Start of Extracted data

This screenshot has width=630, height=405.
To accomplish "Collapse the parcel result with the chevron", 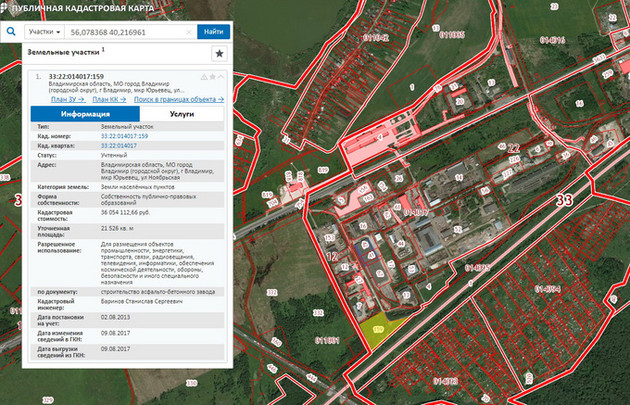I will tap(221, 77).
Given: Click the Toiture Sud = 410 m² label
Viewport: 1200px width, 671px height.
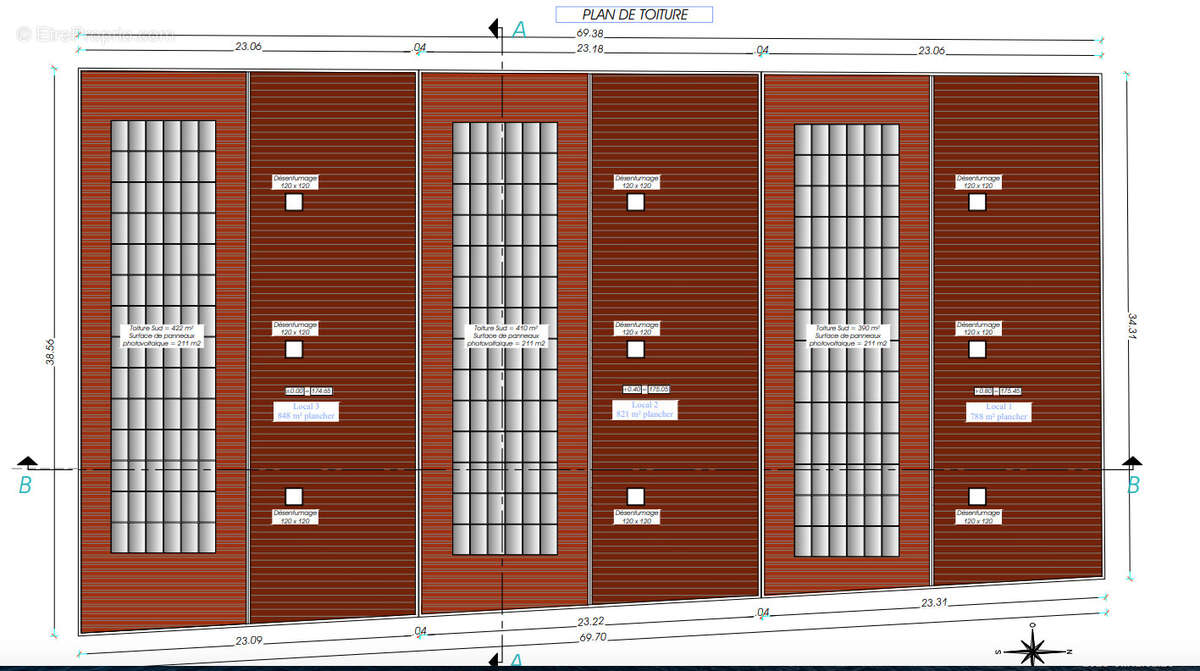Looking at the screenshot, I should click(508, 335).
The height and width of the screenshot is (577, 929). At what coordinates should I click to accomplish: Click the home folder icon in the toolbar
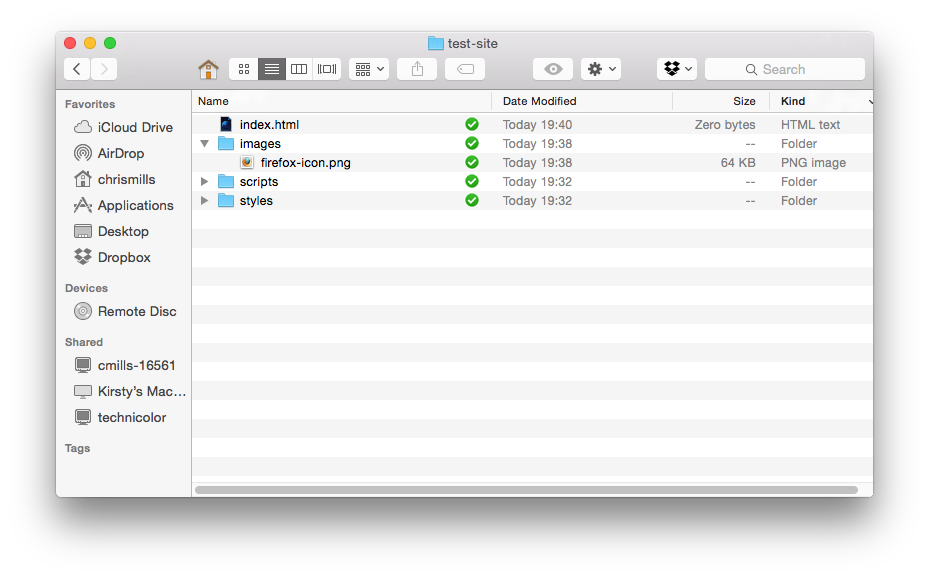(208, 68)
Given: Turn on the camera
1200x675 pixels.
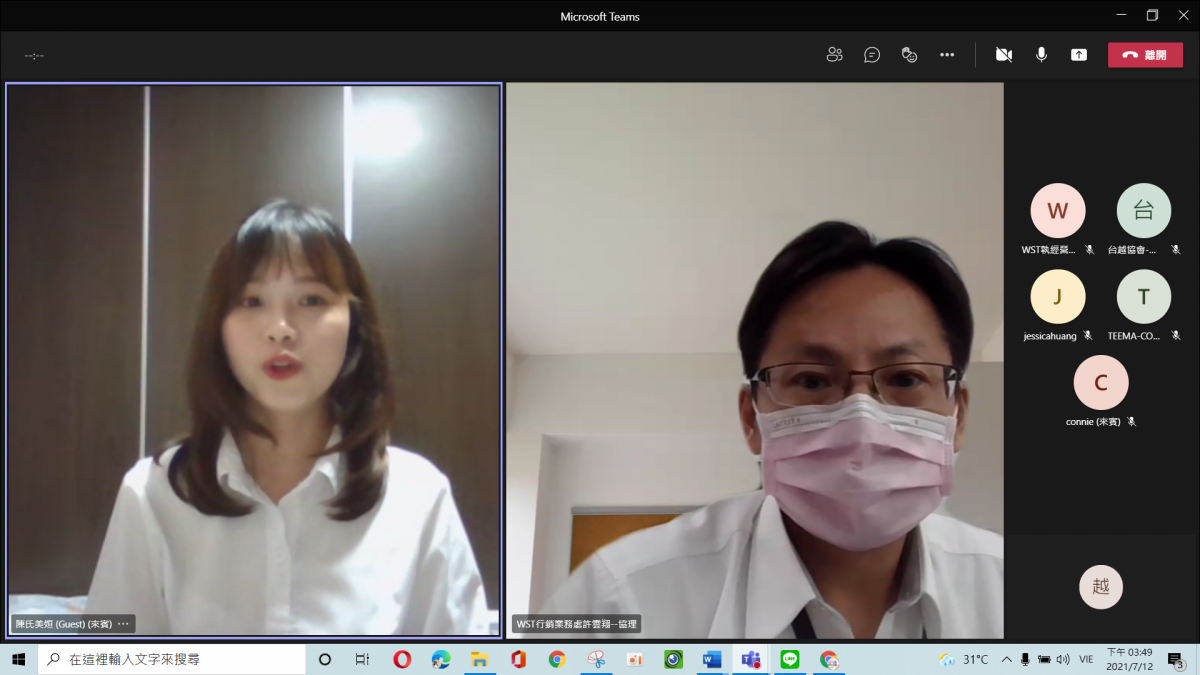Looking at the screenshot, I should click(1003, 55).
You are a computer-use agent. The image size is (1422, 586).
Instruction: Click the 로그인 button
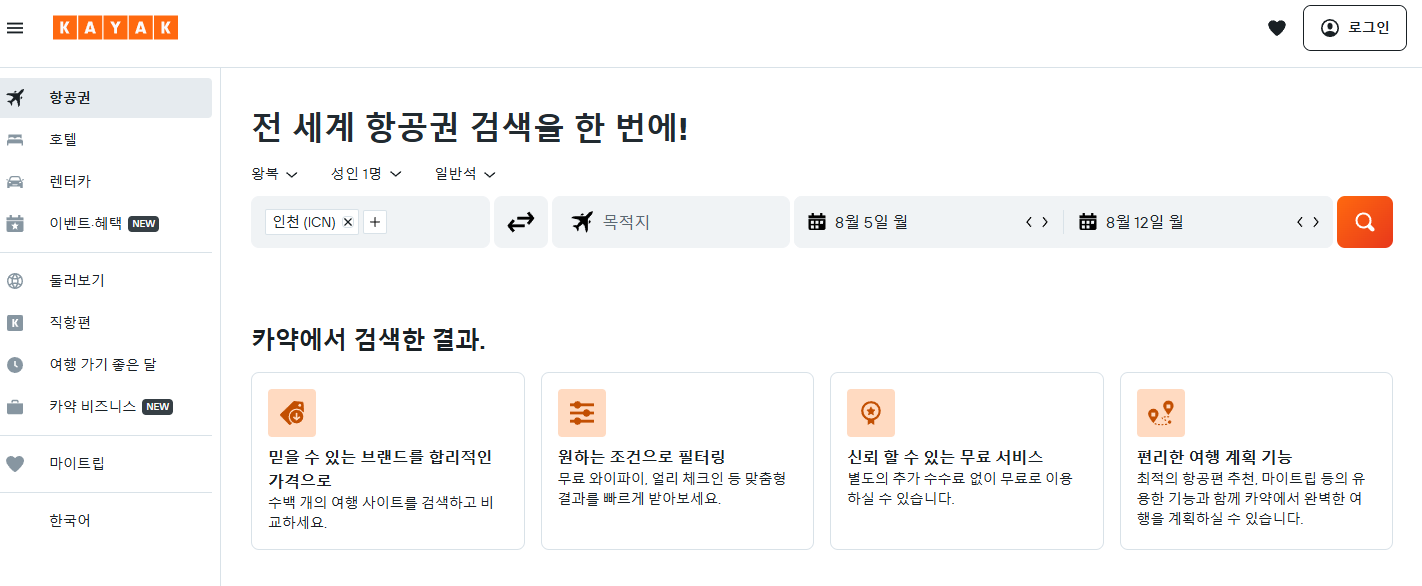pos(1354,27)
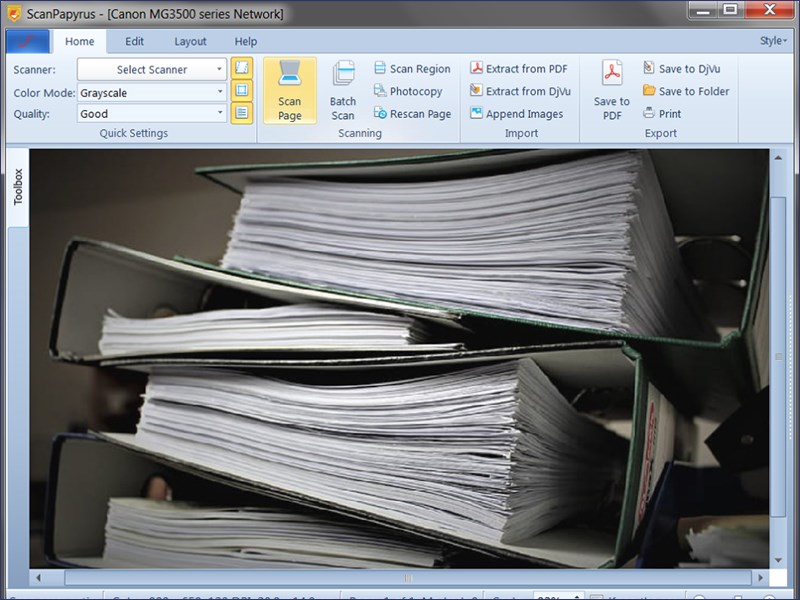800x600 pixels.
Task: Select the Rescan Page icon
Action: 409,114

End of Extracted data

[The problem]
Leave out the pictures, and retype exactly the lines from the one containing "Viewport: 1200px width, 671px height." through the final line of the data.

[Exercise solution]
Viewport: 1200px width, 671px height.
Looking at the screenshot, I should click(508, 335).
The height and width of the screenshot is (577, 929). At what coordinates should I click to accomplish: Click the home folder icon in the toolbar
(208, 68)
Given: Turn on the camera
1200x675 pixels.
Looking at the screenshot, I should click(1003, 55).
You are a computer-use agent. The image size is (1422, 586).
Instruction: Click the 로그인 button
pos(1354,27)
800x600 pixels.
Task: Select the Rescan Page icon
Action: 409,114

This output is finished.